ZoomInfo Blog


The Sweet Spot: Sales execs combat ‘scarcity mode’

Bill Rice, chief sales officer of Kaleidico

Bill Rice recalls the late 1990s and the first several years of the 21st century, when lead-gen campaigns on the Web turned acquiring sales leads into a volume game. “Leads were plentiful and a 1% to 2% conversion rate was considered successful,” said Rice, chief sales officer of Kaleidico, which provides software for b-to-b sales.  But when the market collapsed in late 2008 so, too, did that particular model for b-to-b sales. “All of a sudden, the market drops out, customers stop inquiring about leads, call centers are scaled back and sales execs are in scarcity mode,” Rice said.   

Although certain economic indicators suggest that the economy is starting to recover, 2010 is shaping up to be another lean year, with budgets still difficult to come by.  To combat the current austerity among b-to-b buyers, sales managers “need to get more adamant about creating disciplined sales processes,” Rice added. “If you look at the average CRM system it continues to promote bad behavior. You open them up and they generally look like an Excel spreadsheet – a list of names and phone numbers with which sales people can do whatever they like.”  He added: “Sales execs must demand lead management systems that enforce sales processes proven to consistently produce results in the sale organization.”  Rice, who blogs about sales on BetterCloser, talked with Follow the Lead about how companies can embed process into the sales gestalt. 

ZoomInfo: When should a sales rep know when to stop “collecting” and start “processing?”   

Rice: You’re processing immediately.  The collecting activity is something you always have in your process.  In the case of marketing reps providing sales reps with leads, that first point of contact is crucial because it enables [the sales rep] to gather momentum.  I don’t see collecting and processing as serial processes, one at a time, but parallel activities.   

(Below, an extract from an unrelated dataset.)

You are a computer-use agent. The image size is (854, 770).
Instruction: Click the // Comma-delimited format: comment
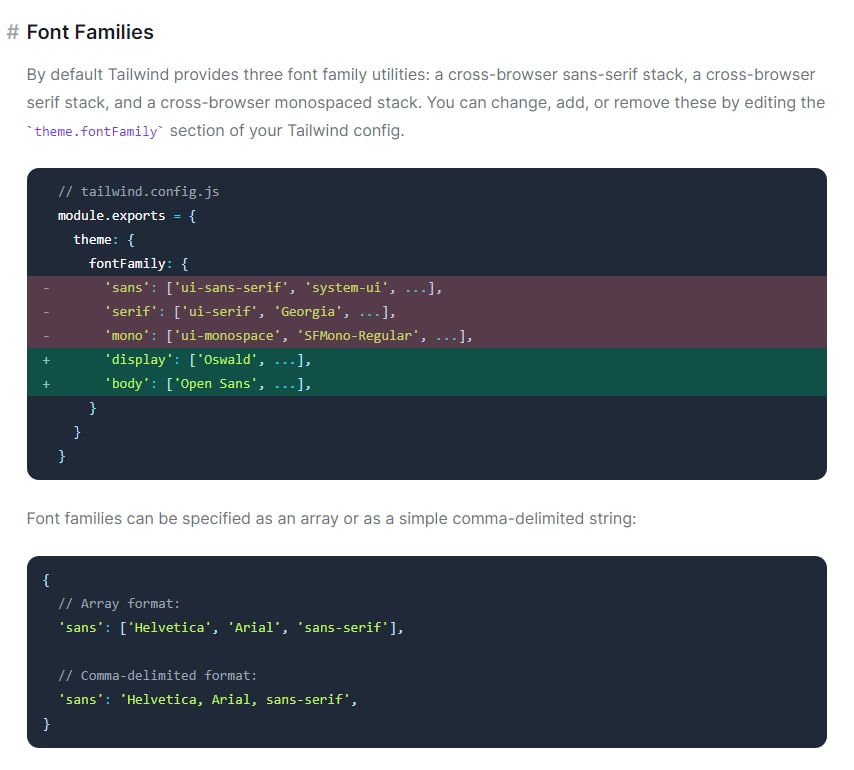(157, 676)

ZoomInfo: Is part of the problem a lack of process and the collecting of information – particularly in a digital age – starts to feed on itself?   

Rice: Absolutely. They key area that always defeat a sales person is that sales is hard; there’s about 90% rejection and 10% affirmation. But when you are collecting names and phone numbers it feels good and when you have a bigger and bigger list you feel productive, but there are times when [sales reps] get distracted with that. So you have sales people defeat themselves because they never start the process. The Web makes it worse; a lot of sales people are going to social media because they can observe people in the buying process and think they can grab real-time opportunities. [But] there’s a danger there, too. I find salespeople who are just literally staring at the screen. The voyeurism is overwhelming.   

ZoomInfo: Do sales reps automatically cut down on their chances of a successful sales cycle by targeting prospects with a title-based approach?   

Rice: To some degree. The challenge with going after titles and levels is, because of the modern age and the way people behave all across organizations, there are more and more gatekeepers. With cold calls, the challenge used to be to get past the receptionist and get into the decision maker. Now you can’t even get into receptionist, and if you do get to the decision maker you get his voice mail because nobody answers their phone anymore. So if you’re going for whom you perceive as decision maker you’ll fail because there are so many barriers to overcome. The other thing is decision makers themselves are dispersed and organizations have flattened. You need to go in at various levels. You can get an evaluation by trying to talk to the CIO or CMO, but at the same time you can go through social media channels to reach network engineers [at the same company] who are already involved in looking at solutions. The chances of those two people meeting within the organization [and discussing your product] is powerful.